Start of Data shown

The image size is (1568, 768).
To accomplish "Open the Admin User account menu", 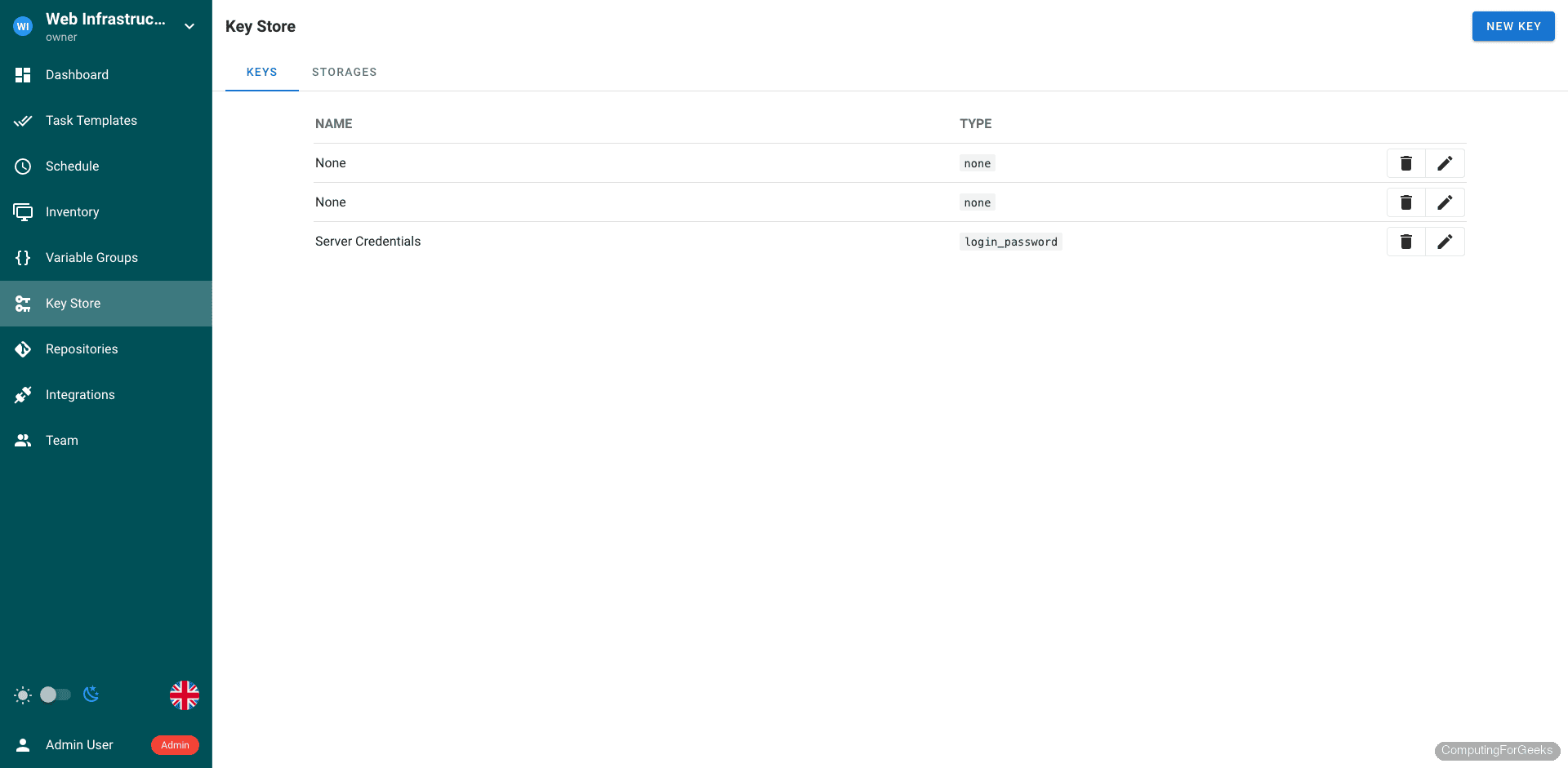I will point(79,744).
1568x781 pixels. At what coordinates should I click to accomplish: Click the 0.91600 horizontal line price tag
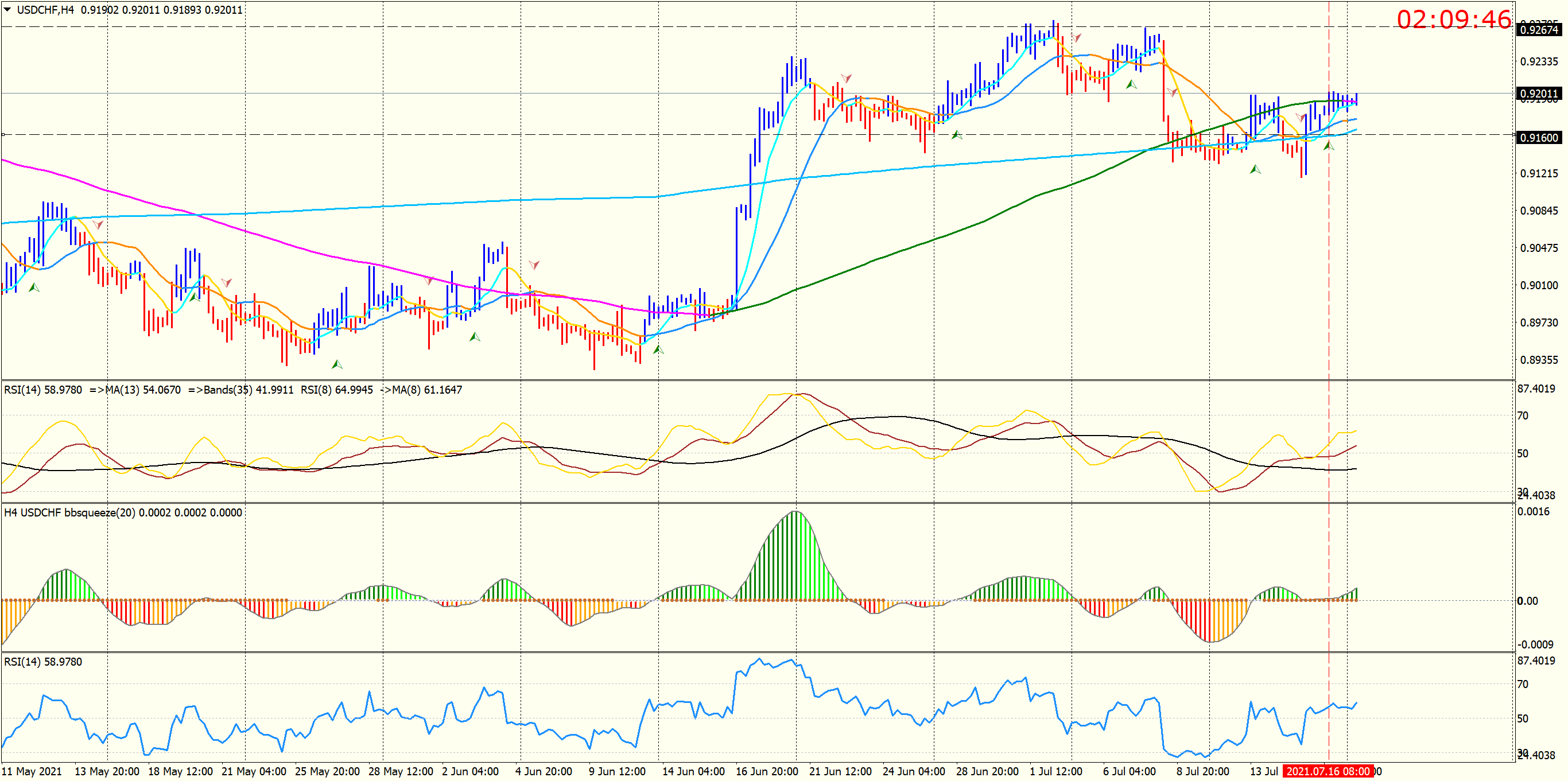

End of Data shown
Start of Data shown

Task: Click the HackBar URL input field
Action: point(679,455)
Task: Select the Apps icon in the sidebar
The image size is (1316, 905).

End of Data shown

- _The task_: Every line containing the word "image" must be copied from the material above.

- _Solution_:
The image size is (1568, 768).
The image size is (1316, 905).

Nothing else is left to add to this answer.